◆ **WHAT THE TASK REQUIRES**: Please reproduce every one of the following items word for word, with no changes.

◆ **RECORDS TO USE**:

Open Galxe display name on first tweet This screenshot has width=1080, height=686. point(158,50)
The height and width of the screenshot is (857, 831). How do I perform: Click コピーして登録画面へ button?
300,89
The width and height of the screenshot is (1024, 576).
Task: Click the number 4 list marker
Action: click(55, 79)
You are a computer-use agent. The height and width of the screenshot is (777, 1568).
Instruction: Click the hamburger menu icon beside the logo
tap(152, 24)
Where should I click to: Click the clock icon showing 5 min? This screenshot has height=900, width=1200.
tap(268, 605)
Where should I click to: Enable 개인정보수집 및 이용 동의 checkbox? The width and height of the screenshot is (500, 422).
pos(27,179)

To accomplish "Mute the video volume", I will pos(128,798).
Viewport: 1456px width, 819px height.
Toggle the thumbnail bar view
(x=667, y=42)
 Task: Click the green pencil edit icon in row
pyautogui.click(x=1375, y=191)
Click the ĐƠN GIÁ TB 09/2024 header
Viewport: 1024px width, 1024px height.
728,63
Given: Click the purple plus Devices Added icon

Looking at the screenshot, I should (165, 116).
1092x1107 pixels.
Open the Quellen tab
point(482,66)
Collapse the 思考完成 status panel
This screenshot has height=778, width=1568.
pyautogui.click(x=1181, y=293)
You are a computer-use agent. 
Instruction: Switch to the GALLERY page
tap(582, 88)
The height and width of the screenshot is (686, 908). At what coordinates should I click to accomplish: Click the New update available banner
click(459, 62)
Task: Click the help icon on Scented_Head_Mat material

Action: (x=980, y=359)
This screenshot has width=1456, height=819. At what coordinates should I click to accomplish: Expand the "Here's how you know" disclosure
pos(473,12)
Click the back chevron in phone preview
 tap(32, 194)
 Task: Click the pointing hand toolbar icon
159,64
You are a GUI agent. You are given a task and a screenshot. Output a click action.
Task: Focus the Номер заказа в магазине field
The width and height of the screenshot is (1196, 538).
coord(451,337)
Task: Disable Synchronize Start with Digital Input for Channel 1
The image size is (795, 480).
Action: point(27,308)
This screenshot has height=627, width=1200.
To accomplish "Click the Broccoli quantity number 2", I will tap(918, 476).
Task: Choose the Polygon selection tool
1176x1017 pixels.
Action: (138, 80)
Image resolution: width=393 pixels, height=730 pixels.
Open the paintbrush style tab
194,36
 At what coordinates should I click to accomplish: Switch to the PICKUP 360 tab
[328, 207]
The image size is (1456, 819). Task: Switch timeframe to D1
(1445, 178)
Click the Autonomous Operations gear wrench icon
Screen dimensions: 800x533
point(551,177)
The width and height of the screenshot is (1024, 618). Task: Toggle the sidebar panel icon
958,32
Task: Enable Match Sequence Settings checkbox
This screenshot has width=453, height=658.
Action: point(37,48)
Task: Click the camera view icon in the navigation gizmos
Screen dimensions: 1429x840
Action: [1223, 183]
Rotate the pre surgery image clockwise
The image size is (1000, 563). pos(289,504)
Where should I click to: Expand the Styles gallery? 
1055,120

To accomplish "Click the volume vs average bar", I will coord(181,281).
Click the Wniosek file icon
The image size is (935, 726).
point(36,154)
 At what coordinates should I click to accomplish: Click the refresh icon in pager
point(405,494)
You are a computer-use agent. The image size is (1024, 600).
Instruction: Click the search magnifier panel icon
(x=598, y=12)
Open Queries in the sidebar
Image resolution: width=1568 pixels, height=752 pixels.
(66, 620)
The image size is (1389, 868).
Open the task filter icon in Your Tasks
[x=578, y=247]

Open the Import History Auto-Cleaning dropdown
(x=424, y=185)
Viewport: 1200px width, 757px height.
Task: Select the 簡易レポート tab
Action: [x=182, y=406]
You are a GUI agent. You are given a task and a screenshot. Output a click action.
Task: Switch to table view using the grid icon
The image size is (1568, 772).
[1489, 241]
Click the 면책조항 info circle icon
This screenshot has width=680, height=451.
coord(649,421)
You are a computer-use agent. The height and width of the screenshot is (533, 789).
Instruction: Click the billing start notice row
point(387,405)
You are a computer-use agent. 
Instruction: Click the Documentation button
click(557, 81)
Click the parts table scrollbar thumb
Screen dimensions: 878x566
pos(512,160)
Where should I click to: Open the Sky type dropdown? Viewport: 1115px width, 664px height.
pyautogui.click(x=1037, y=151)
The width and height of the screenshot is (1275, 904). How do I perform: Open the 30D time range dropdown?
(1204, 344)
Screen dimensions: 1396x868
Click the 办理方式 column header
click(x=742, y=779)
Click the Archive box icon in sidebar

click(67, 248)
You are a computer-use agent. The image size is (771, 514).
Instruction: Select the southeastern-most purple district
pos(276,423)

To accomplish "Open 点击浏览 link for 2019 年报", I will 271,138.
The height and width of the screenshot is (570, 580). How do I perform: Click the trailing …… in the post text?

◆ **COMPLETED EXERCISE**:
Open Galxe display name on first tweet This screenshot has width=1080, height=686. point(158,50)
The height and width of the screenshot is (857, 831). How do I perform: Click コピーして登録画面へ button?
300,89
The width and height of the screenshot is (1024, 576).
Task: Click the number 4 list marker
Action: click(55, 79)
You are a computer-use agent. The height and width of the screenshot is (777, 1568).
Instruction: Click the hamburger menu icon beside the logo
tap(152, 24)
Where should I click to: Click the clock icon showing 5 min? This screenshot has height=900, width=1200.
tap(268, 605)
Where should I click to: Enable 개인정보수집 및 이용 동의 checkbox? The width and height of the screenshot is (500, 422).
pos(27,179)

To accomplish "Mute the video volume", I will pos(128,798).
Viewport: 1456px width, 819px height.
Toggle the thumbnail bar view
(x=667, y=42)
 Task: Click the green pencil edit icon in row
pyautogui.click(x=1375, y=191)
Click the ĐƠN GIÁ TB 09/2024 header
Viewport: 1024px width, 1024px height.
728,63
Given: Click the purple plus Devices Added icon

Looking at the screenshot, I should (165, 116).
1092x1107 pixels.
Open the Quellen tab
point(482,66)
Collapse the 思考完成 status panel
This screenshot has height=778, width=1568.
pyautogui.click(x=1181, y=293)
You are a computer-use agent. 
Instruction: Switch to the GALLERY page
tap(582, 88)
The height and width of the screenshot is (686, 908). At what coordinates should I click to accomplish: Click the New update available banner
click(459, 62)
Task: Click the help icon on Scented_Head_Mat material

Action: (x=980, y=359)
This screenshot has width=1456, height=819. At what coordinates should I click to accomplish: Expand the "Here's how you know" disclosure
pos(473,12)
Click the back chevron in phone preview
 tap(32, 194)
 Task: Click the pointing hand toolbar icon
159,64
You are a GUI agent. You are given a task and a screenshot. Output a click action.
Task: Focus the Номер заказа в магазине field
The width and height of the screenshot is (1196, 538).
coord(451,337)
Task: Disable Synchronize Start with Digital Input for Channel 1
The image size is (795, 480).
Action: point(27,308)
This screenshot has height=627, width=1200.
To accomplish "Click the Broccoli quantity number 2", I will tap(918, 476).
Task: Choose the Polygon selection tool
1176x1017 pixels.
Action: (138, 80)
Image resolution: width=393 pixels, height=730 pixels.
Open the paintbrush style tab
194,36
 At what coordinates should I click to accomplish: Switch to the PICKUP 360 tab
[328, 207]
The image size is (1456, 819). Task: Switch timeframe to D1
(1445, 178)
Click the Autonomous Operations gear wrench icon
Screen dimensions: 800x533
point(551,177)
The width and height of the screenshot is (1024, 618). Task: Toggle the sidebar panel icon
958,32
Task: Enable Match Sequence Settings checkbox
This screenshot has width=453, height=658.
Action: point(37,48)
Task: Click the camera view icon in the navigation gizmos
Screen dimensions: 1429x840
Action: [1223, 183]
Rotate the pre surgery image clockwise
The image size is (1000, 563). pos(289,504)
Where should I click to: Expand the Styles gallery? 
1055,120

To accomplish "Click the volume vs average bar", I will coord(181,281).
Click the Wniosek file icon
The image size is (935, 726).
point(36,154)
 At what coordinates should I click to accomplish: Click the refresh icon in pager
point(405,494)
You are a computer-use agent. The image size is (1024, 600).
Instruction: Click the search magnifier panel icon
(x=598, y=12)
Open Queries in the sidebar
Image resolution: width=1568 pixels, height=752 pixels.
(66, 620)
The image size is (1389, 868).
Open the task filter icon in Your Tasks
[x=578, y=247]

Open the Import History Auto-Cleaning dropdown
(x=424, y=185)
Viewport: 1200px width, 757px height.
Task: Select the 簡易レポート tab
Action: [x=182, y=406]
You are a GUI agent. You are given a task and a screenshot. Output a click action.
Task: Switch to table view using the grid icon
The image size is (1568, 772).
[1489, 241]
Click the 면책조항 info circle icon
This screenshot has width=680, height=451.
coord(649,421)
You are a computer-use agent. The height and width of the screenshot is (533, 789).
Instruction: Click the billing start notice row
point(387,405)
You are a computer-use agent. 
Instruction: Click the Documentation button
click(557, 81)
Click the parts table scrollbar thumb
Screen dimensions: 878x566
pos(512,160)
Where should I click to: Open the Sky type dropdown? Viewport: 1115px width, 664px height.
pyautogui.click(x=1037, y=151)
The width and height of the screenshot is (1275, 904). How do I perform: Open the 30D time range dropdown?
(1204, 344)
Screen dimensions: 1396x868
Click the 办理方式 column header
click(x=742, y=779)
Click the Archive box icon in sidebar

click(67, 248)
You are a computer-use agent. The image size is (771, 514).
Instruction: Select the southeastern-most purple district
pos(276,423)

To accomplish "Open 点击浏览 link for 2019 年报", I will 271,138.
The height and width of the screenshot is (570, 580). How do I perform: Click the trailing …… in the post text?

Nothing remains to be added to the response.